In Endeavor Natural Gas III, LLC v. Comanche Maverick Ranch Investments, L.P., a Texas court held that operator Endeavor could not conduct seismic operations on lessee/surface owner Commanche’s ranch because the parties’ surface-use agreement allowed such operations ” … only after first entering into a mutually agreed-upon seismic surface use permit with [Comanche]”. The trial court, affirmed by the appellate court, construed the provision as an enforceable condition precedent.

The documents

Alongside an 18-page oil and gas lease from Commanche to Endeavor the parties signed a 29-page surface use agreement governing operations on Comanche’s wildlife-focused South Texas ranch. Endeavor could conduct geophysical/seismic operations “only after” the parties entered into a “mutually agreed-upon” seismic surface use permit.

The impasse

Endeavor proposed to negotiate a seismic operations permit; Comanche responded that it had “no obligation” to agree to one and deemed the provision regarding a permit to be unenforceable. Endeavor then announced it would proceed anyway. As is frequently the case, litigation ensued.

On motions for smmary judgment, the trial court declared:

  • Endeavor could not conduct seismic operations without a Comanche-granted permit;
  • no permit existed;
  • Comanche was not required to issue a permit; and
  • Endeavor had no right to conduct seismic operations on Comanche’s surface estate.

Endeavor appealed, to no avail.

Was the seismic clause a condition precedent?

Endeavor argued the clause was merely an unenforceable “agreement to agree”; alternatively, compliance should be excused because Comanche refused to negotiate. The court deemed the clause unambiguous, applying standard contract-construction principles.

“Only after” signals a condition precedent

The clause was a condition precedent. Endeavor’s right to conduct seismic operations (and Comanche’s obligation to allow it) accrues “only after” the parties “mutually agreed” to a seismic permit. Drawing on authorities construing “only after,” the court reaffirmed the phrasing manifests conditional intent.

What does “mutually agree” mean?

The court adopted the ordinary meaning of the phrase: each party holds its own right to assent—or withhold assent. “Mutual” agreement requires both parties’ consent. The phrase requires unanimity.

No “rewrite” to cure bargaining leverage

Endeavor lamented that Comanche would never have an incentive to allow seismic operations and would always withhold consent if it wanted to. The court refused to “rewrite an agreement that Endeavor wishes it hadn’t made.”

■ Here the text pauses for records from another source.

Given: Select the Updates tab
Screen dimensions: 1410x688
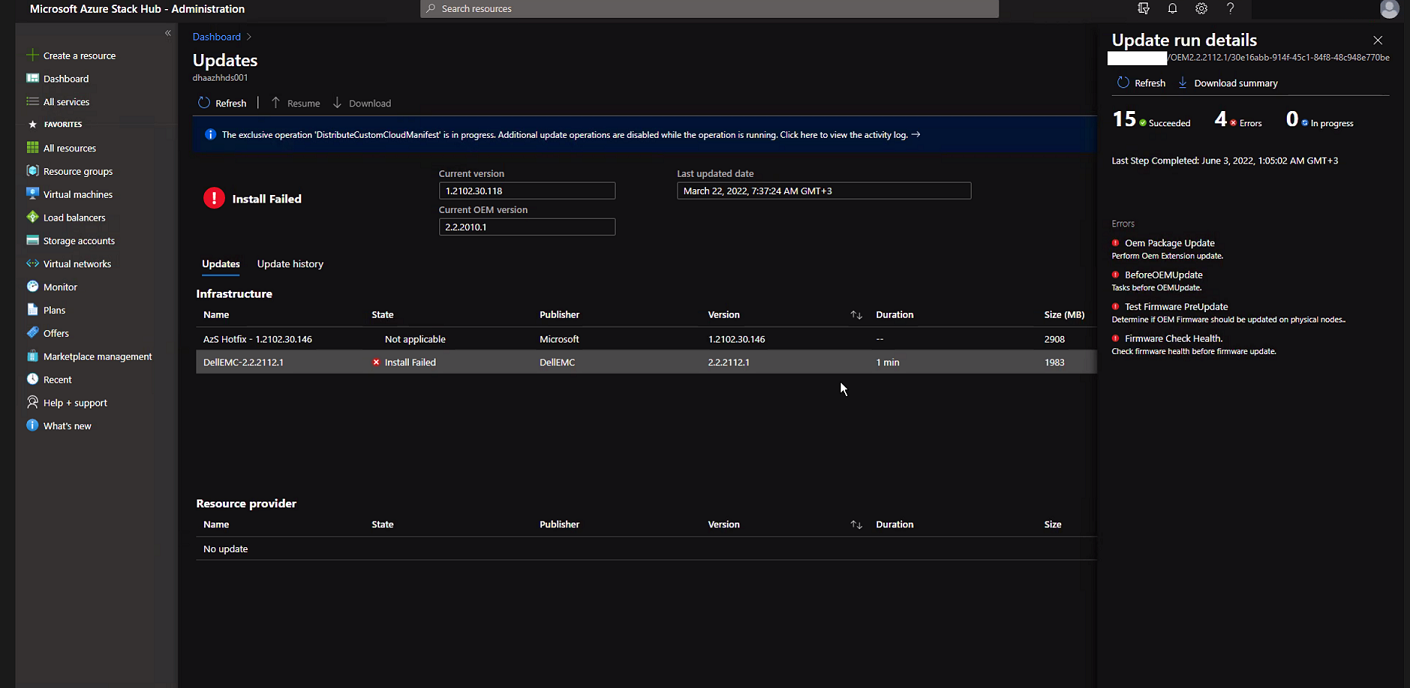Looking at the screenshot, I should click(x=220, y=264).
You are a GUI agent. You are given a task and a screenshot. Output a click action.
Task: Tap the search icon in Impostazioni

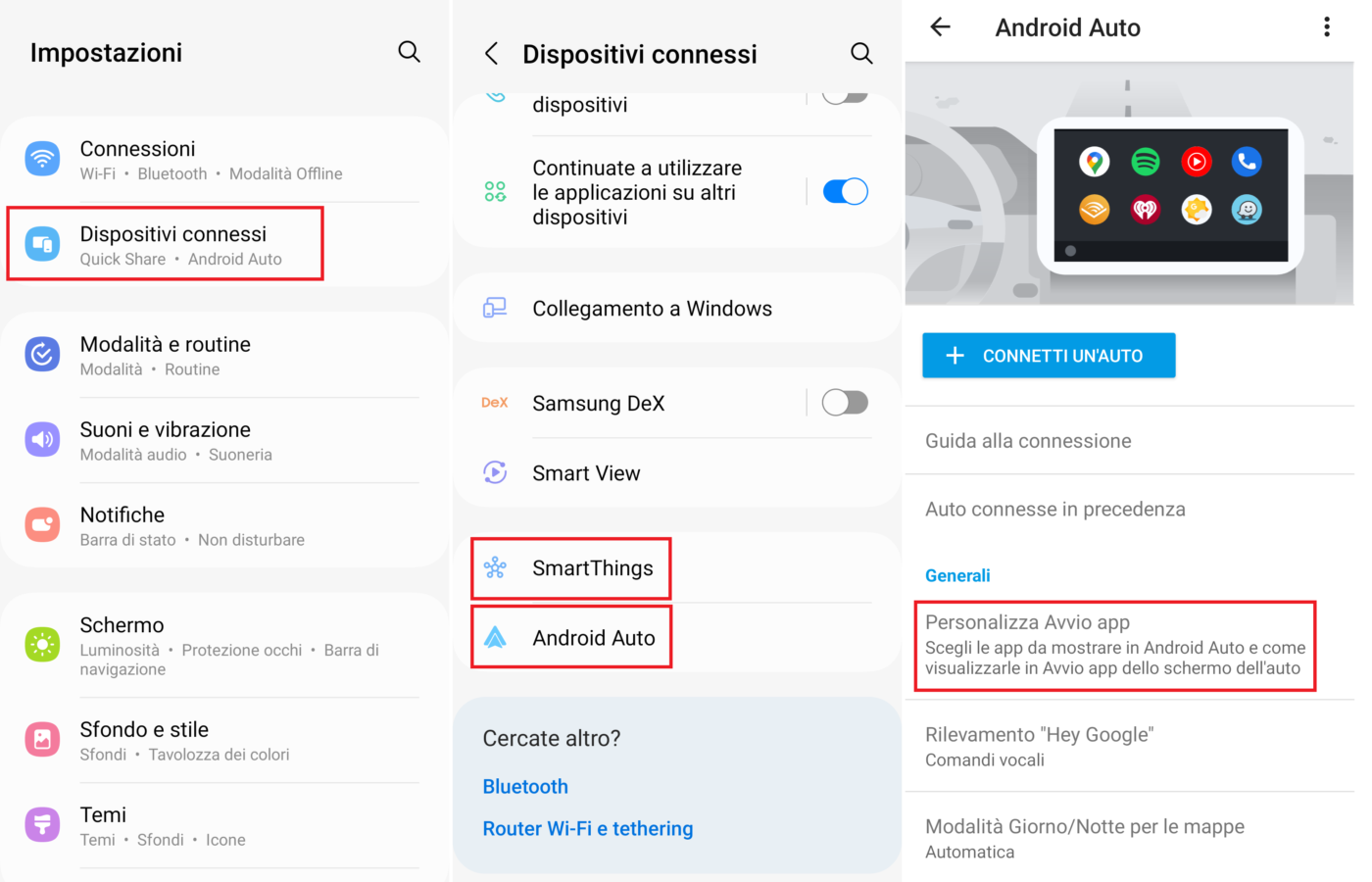pyautogui.click(x=409, y=52)
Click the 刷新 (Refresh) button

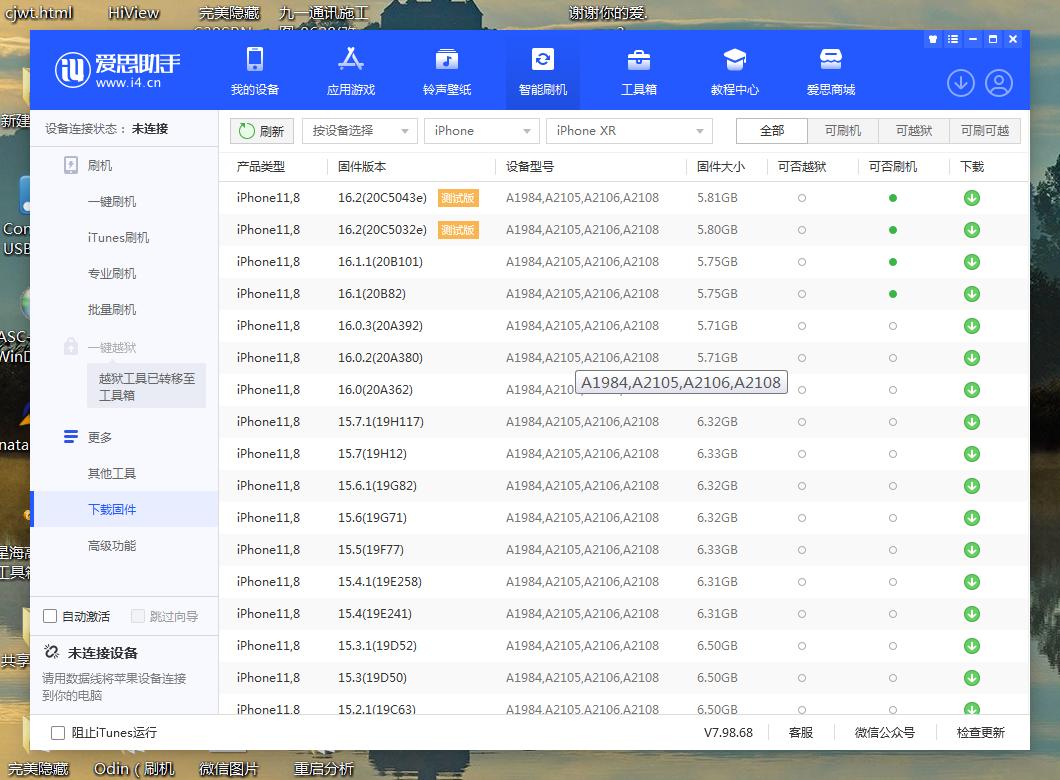[261, 130]
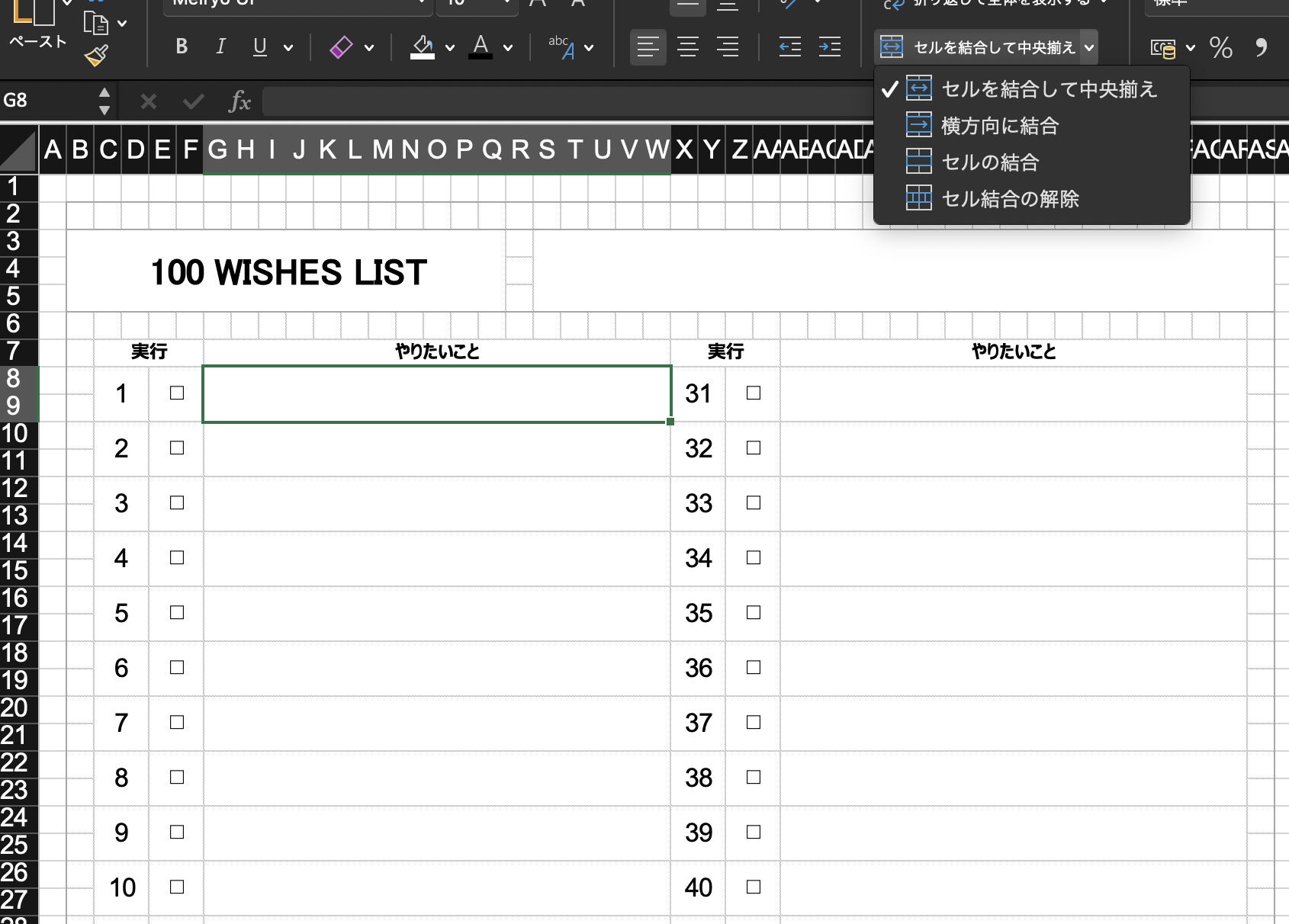
Task: Click the format painter brush icon
Action: (x=97, y=56)
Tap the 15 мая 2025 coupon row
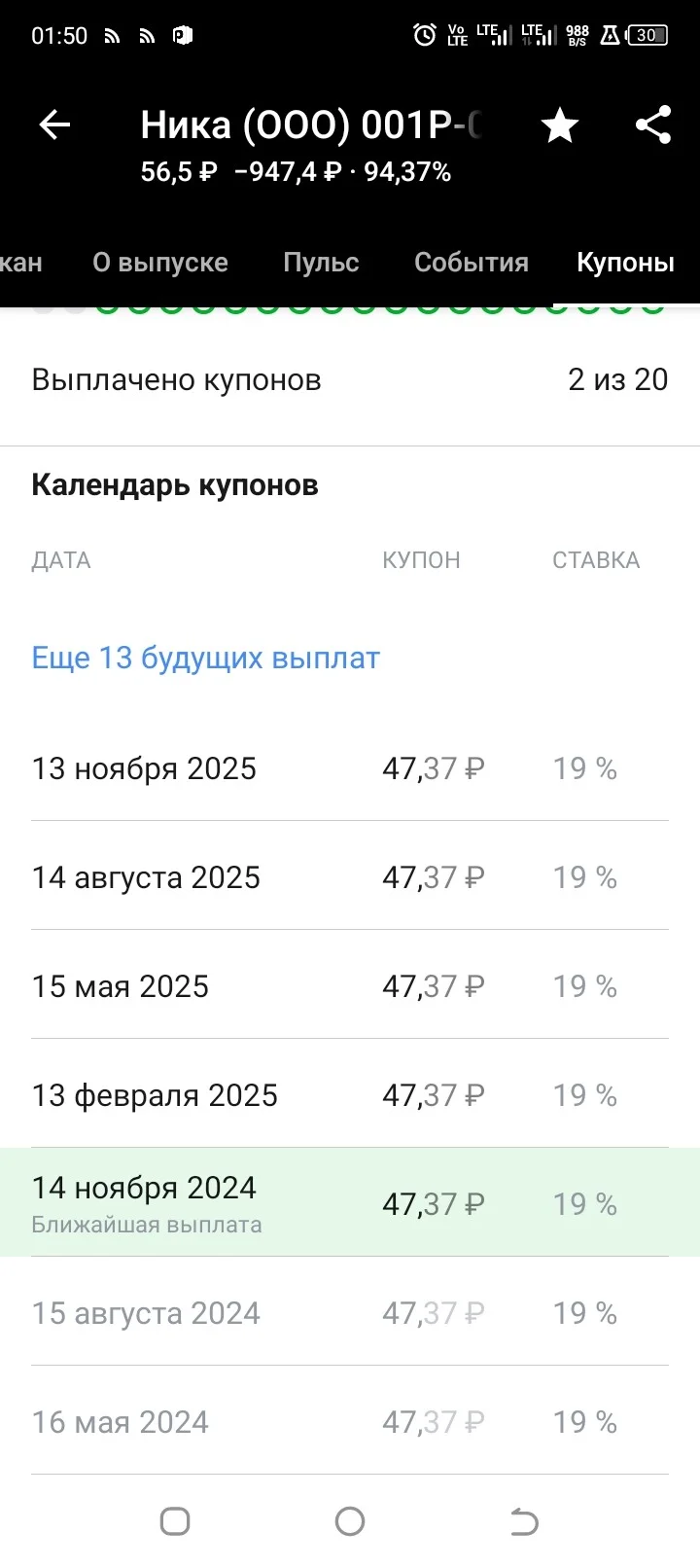Viewport: 700px width, 1568px height. 350,985
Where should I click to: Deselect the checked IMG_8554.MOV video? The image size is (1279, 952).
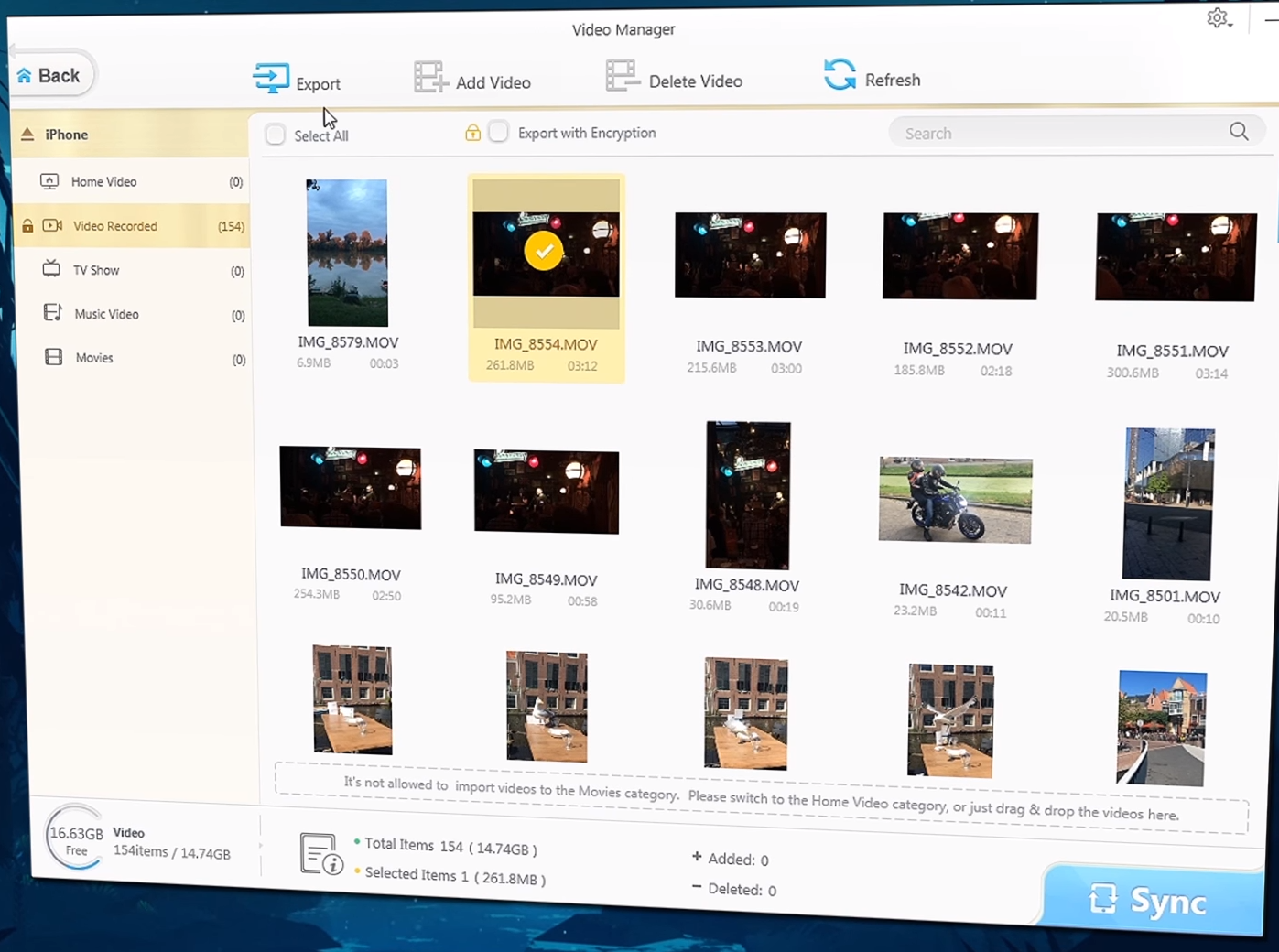click(x=545, y=252)
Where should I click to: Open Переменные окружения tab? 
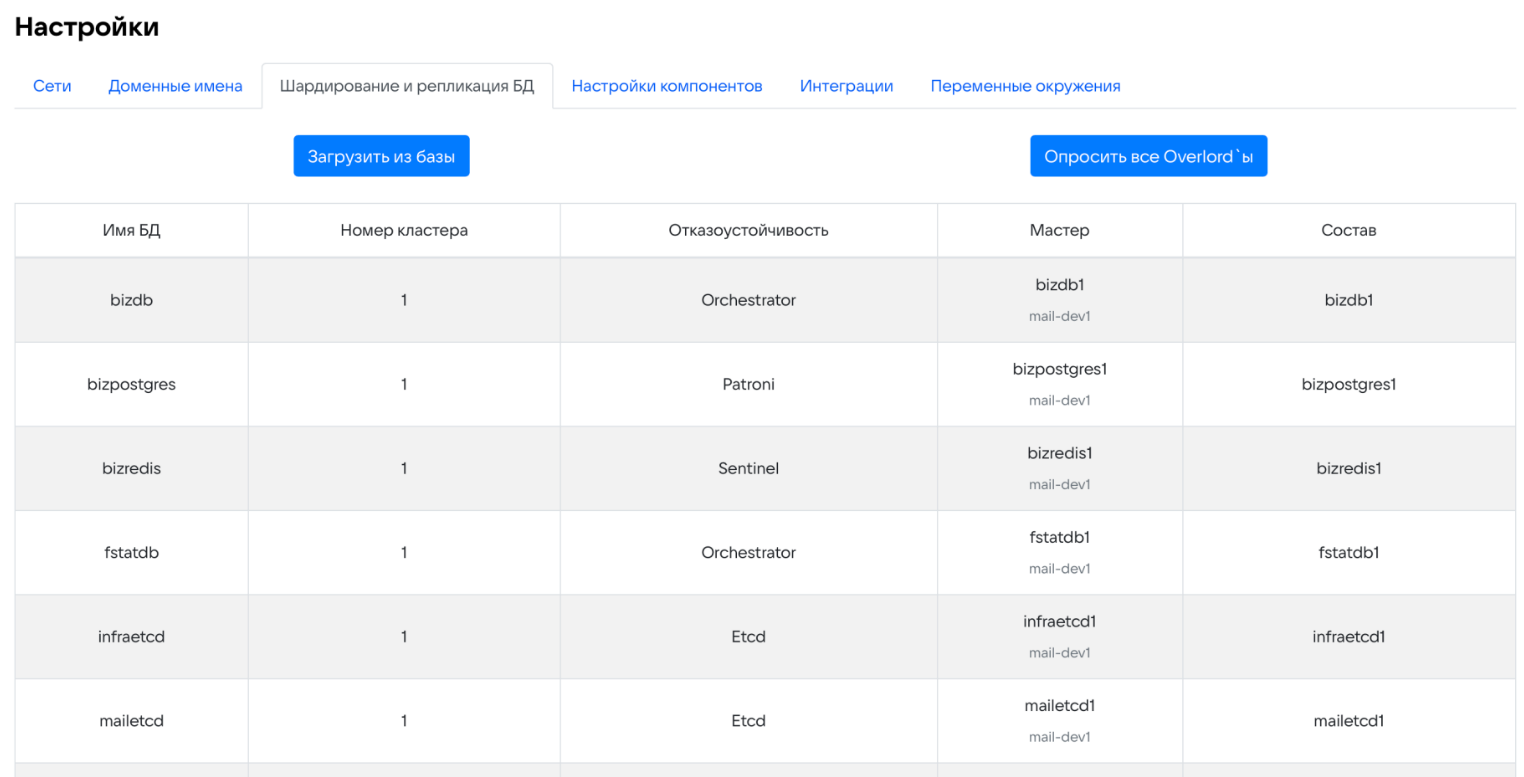[x=1025, y=86]
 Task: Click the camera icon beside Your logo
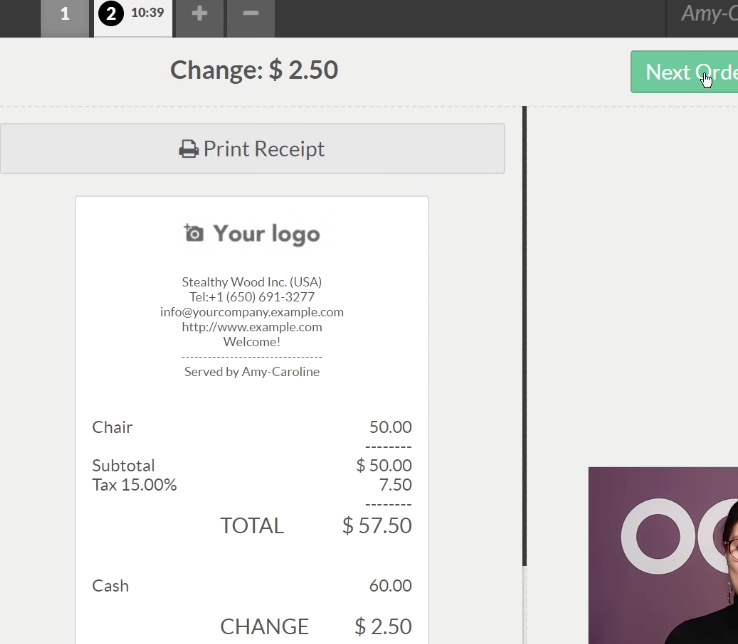click(x=194, y=233)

No excuse for non-occurrence

Endeavor’s backup theory: Comanche’s refusal to negotiate excused the condition. That failed because excusing the condition would nullify the parties’ choice to require “mutual” agreement in the first place. With no seismic permit, Comanche had no obligation to allow seismic operations.  

Words matter

If rights are established “only after” a “mutual” agreement, there is a condition precedent that either side can withhold. Courts are not likely to impose a duty to negotiate nullifying that unambiguous language. The court also reconciled other provisions of the agreement where Comanche’s consent could be withheld “in its sole discretion” by noting those were simple yes/no guardrails, whereas a seismic permit requires agreement on numerous operational and financial details. That makes bilateral assent a sensible prerequisite.

What the agreement could have said

Rather than relying on “mutual agreement” language alone, Endeavor would have benefited had it specified objective standards (scope, timing, restrictions) or default terms, or required that consent “not be unreasonably withheld.” The court’s contrast between “sole discretion” yes/no clauses and the multi-variable seismic operations permit shows how structure and wording drive outcomes.

Your musical interlude.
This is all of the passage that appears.